Dois heróis nacionais feitos da mesma massa

De uma infância humilde a heróis nacionais. Ronaldo e Telma, expoentes máximos do desporto português e exemplos de resiliência

Cristiano Ronaldo dos Santos Aveiro e Telma Alexandra Pinto Monteiro são os dois nomes que melhor personificam o sucesso que o desporto português viveu neste verão. Ele, capitão da seleção portuguesa que alcançou um inédito título europeu no futebol; ela, medalha de bronze no judo nos Jogos Olímpicos do Rio, a estrela nacional que mais brilhou no Brasil. Duas histórias que têm muito em comum.

Quando vieram ao mundo, ambos em 1985, no seio de famílias humildes, poucos seriam os que lhes adivinhariam um futuro de sucesso. Mas havia uma qualidade a correr no sangue de ambos que acabaria por fazer a diferença: a resiliência para enfrentar as dificuldades vividas durante a infância ajudou-os a superar barreiras nas respetivas modalidades.

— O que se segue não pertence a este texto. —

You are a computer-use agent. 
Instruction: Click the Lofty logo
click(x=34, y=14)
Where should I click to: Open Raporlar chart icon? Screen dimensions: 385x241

Os seus percursos cruzaram-se nos Jogos Olímpicos de Atenas, em 2004, os primeiros de Telma Monteiro e os únicos de Cristiano Ronaldo. Ambos deixaram a Grécia de mãos a abanar, cientes de que se tratava apenas de uma etapa no início das respetivas carreiras. Por essa altura, já o madeirense prometia dar que falar pelos relvados de Manchester, abraçando a fama e as regalias que o futebol proporciona às suas grandes estrelas.

A ascensão de Telma foi mais lenta. Começou a colecionar medalhas em europeus e mundiais, mas tardou em alcançar a tão almejada medalha olímpica. E obtê-la no Rio parecia difícil, depois da operação ao joelho a que se submeteu em fevereiro. Foi então que, uma vez mais, se inspirou na resiliência que a caracteriza para mostrar que veio "para ficar".

Tão diferentes e, ao mesmo tempo, tão parecidos. Telma e Cristiano já têm lugar guardado no Olimpo do desporto nacional.